From: Conrad T. Pino
Subject: Windows & POSIX
Date: Mon, 21 Feb 2005 16:10:02 -0800

Hash: SHA1

Hi Derek,

New thread started from Frank Hemmer's
":ext: with ssh failure on w2k - patch"

I agree with Frank that Windows "select" implementation
accepts neither pipe nor file descriptors.

Microsoft claims POSIX compliance for Windows but IMO
it's no where near the level the UNIX world supports.

In addition to the select problem, Windows does NOT
implement "fcntl" at all.

Where "open", "read", "write", "close", etc. are kernel
functions in UNIX, the same are C run-time functions in
Windows & Visual C++ and non-blocking I/O isn't supported
at all.

I could go with details but the points I want to raise are:

1. CVS does NOT abstract POSIX low level I/O:
   "open", "read", "write", "close", "select", etc.

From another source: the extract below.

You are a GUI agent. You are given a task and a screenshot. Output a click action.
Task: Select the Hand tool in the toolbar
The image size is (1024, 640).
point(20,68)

2. Microsoft is unlikely to advance POSIX compliance for
   Windows to be sufficiently useful.

Over the long term we're confronted with providing real
POSIX support for Windows OR dropping Windows support.
I prefer to avoid the latter.

As I see it if we are to continue down the path toward
better performance of the current "src/buffer.c" then
we should replace Microsoft's poor implementation with
our own.

Can you quickly enumerate a list of functions that we
need to replace to keep moving forward on the current
performance improvement path?

Is it sufficient to replace the problematic functions
relying on the linker to use our implementation without
using a macro such as "CVS_OPEN" for "open"?